Image transformations for Equivariant Imaging

This example demonstrates various geometric image transformations implemented in deepinv that can be used in Equivariant Imaging (EI) for self-supervised learning:

• Shift: integer pixel 2D shift;

• Rotate: 2D image rotation;

• Scale: continuous 2D image downscaling;

• Euclidean: includes continuous translation, rotation, and reflection, forming the group \(\mathbb{E}(2)\);

• Similarity: as above but includes scale, forming the group \(\text{S}(2)\);

• Affine: as above but includes shear effects, forming the group \(\text{Aff}(3)\);

• Homography: as above but includes perspective (i.e pan and tilt) effects, forming the group \(\text{PGL}(3)\);

• PanTiltRotate: pure 3D camera rotation i.e pan, tilt and 2D image rotation.

See docs for full list.

These were proposed in the papers:

• Shift, Rotate: Chen et al., Equivariant Imaging: Learning Beyond the Range Space

• Scale: Scanvic et al., Self-Supervised Learning for Image Super-Resolution and Deblurring

• Homography and the projective geometry framework: Wang et al., Perspective-Equivariant Imaging: an Unsupervised Framework for Multispectral Pansharpening

import torch
from torch.utils.data import DataLoader, random_split
from torchvision.datasets import ImageFolder
from torchvision.transforms import Compose, ToTensor, CenterCrop, Resize
from torchvision.datasets.utils import download_and_extract_archive

import deepinv as dinv
from deepinv.utils.demo import get_data_home

device = dinv.utils.get_freer_gpu() if torch.cuda.is_available() else "cpu"

ORIGINAL_DATA_DIR = get_data_home() / "Urban100"

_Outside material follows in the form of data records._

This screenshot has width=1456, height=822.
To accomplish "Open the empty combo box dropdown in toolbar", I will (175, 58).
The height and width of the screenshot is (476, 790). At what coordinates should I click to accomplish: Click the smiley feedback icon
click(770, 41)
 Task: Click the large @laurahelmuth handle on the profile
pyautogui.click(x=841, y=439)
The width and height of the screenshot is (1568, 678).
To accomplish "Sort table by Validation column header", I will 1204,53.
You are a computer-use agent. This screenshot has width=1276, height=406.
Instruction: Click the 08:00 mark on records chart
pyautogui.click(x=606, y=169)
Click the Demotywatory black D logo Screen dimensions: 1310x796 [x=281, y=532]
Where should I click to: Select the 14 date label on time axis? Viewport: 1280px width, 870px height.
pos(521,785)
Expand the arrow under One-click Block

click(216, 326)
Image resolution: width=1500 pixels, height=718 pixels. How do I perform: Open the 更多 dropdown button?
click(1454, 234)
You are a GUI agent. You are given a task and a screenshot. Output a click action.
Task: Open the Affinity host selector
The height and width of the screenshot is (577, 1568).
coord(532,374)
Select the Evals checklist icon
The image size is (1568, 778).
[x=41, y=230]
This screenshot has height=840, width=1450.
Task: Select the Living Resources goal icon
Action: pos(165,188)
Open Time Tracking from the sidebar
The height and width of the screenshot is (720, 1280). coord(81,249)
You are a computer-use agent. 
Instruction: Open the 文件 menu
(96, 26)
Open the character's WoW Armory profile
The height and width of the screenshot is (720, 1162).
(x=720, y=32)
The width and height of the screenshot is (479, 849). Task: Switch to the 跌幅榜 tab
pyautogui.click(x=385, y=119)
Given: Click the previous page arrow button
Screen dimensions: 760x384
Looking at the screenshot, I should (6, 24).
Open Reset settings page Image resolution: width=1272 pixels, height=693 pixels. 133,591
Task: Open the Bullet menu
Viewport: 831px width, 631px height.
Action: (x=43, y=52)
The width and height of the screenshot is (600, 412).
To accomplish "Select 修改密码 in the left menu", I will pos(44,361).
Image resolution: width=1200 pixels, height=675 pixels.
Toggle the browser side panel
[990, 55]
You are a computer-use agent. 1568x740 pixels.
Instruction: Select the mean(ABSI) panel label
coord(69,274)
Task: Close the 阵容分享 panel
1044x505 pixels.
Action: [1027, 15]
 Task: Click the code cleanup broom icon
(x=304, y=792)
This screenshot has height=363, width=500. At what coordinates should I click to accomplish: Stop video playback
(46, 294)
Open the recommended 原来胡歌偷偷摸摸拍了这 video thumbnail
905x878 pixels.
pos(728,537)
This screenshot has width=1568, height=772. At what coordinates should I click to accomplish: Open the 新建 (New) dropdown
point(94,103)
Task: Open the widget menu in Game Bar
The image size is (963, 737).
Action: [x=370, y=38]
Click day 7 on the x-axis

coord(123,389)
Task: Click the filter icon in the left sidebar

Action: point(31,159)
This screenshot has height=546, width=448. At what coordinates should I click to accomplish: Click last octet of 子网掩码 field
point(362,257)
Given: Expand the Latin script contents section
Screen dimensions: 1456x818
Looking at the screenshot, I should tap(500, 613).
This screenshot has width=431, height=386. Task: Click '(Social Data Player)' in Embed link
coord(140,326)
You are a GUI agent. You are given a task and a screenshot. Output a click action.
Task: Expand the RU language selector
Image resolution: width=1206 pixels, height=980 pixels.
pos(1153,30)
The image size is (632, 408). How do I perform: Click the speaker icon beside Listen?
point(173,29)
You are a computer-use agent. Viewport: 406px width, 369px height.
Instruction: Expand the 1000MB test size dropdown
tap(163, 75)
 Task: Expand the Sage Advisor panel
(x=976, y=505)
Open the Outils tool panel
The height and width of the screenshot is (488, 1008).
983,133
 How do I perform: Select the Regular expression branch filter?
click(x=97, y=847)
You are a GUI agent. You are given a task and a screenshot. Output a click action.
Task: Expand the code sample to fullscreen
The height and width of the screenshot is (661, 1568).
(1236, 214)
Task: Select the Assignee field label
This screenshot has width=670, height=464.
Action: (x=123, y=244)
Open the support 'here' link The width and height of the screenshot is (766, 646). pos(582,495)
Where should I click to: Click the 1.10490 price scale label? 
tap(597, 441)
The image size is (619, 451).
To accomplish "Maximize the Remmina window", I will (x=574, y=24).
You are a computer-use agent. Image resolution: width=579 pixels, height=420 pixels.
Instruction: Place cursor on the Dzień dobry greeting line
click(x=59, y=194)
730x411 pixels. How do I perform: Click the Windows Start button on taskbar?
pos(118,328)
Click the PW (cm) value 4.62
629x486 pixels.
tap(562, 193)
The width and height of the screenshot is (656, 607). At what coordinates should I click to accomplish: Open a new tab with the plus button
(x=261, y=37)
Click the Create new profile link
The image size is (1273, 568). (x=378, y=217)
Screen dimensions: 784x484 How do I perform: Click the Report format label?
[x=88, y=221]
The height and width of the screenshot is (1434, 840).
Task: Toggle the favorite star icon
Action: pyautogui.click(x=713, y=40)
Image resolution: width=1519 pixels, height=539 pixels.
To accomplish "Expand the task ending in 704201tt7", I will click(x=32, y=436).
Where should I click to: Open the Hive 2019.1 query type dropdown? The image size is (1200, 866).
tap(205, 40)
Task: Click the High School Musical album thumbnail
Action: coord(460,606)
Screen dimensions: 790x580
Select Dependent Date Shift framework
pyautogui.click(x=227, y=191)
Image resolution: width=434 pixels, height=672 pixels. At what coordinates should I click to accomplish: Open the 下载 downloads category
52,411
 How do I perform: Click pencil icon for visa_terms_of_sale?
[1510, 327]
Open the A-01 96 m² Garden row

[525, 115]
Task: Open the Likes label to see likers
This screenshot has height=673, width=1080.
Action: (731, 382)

Define transforms. For the transforms that involve 3D camera rotation (i.e pan or tilt), we limit theta_max for display.

transforms = [
    dinv.transform.Shift(),
    dinv.transform.Rotate(),
    dinv.transform.Scale(),
    dinv.transform.Homography(theta_max=10),
    dinv.transform.projective.Euclidean(),
    dinv.transform.projective.Similarity(),
    dinv.transform.projective.Affine(),
    dinv.transform.projective.PanTiltRotate(theta_max=10),
]

Plot transforms on a sample image. Note that, during training, we never have access to these ground truth images x, only partial and noisy measurements y.

x = dinv.utils.load_url_image(dinv.utils.demo.get_image_url("celeba_example.jpg"))
dinv.utils.plot(
    [x] + [t(x) for t in transforms],
    ["Orig"] + [t.__class__.__name__ for t in transforms],
)

Now, we run an inpainting experiment to reconstruct images from images masked with a random mask, without ground truth, using EI. For this example we use the Urban100 images of natural urban scenes. As these scenes are imaged with a camera free to move and rotate in the world, all of the above transformations are valid invariances that we can impose on the unknown image set \(x\in X\).

dataset = dinv.datasets.Urban100HR(
    root=ORIGINAL_DATA_DIR,
    download=True,
    transform=Compose([ToTensor(), Resize(256), CenterCrop(256)]),
)

train_dataset, test_dataset = random_split(dataset, (0.8, 0.2))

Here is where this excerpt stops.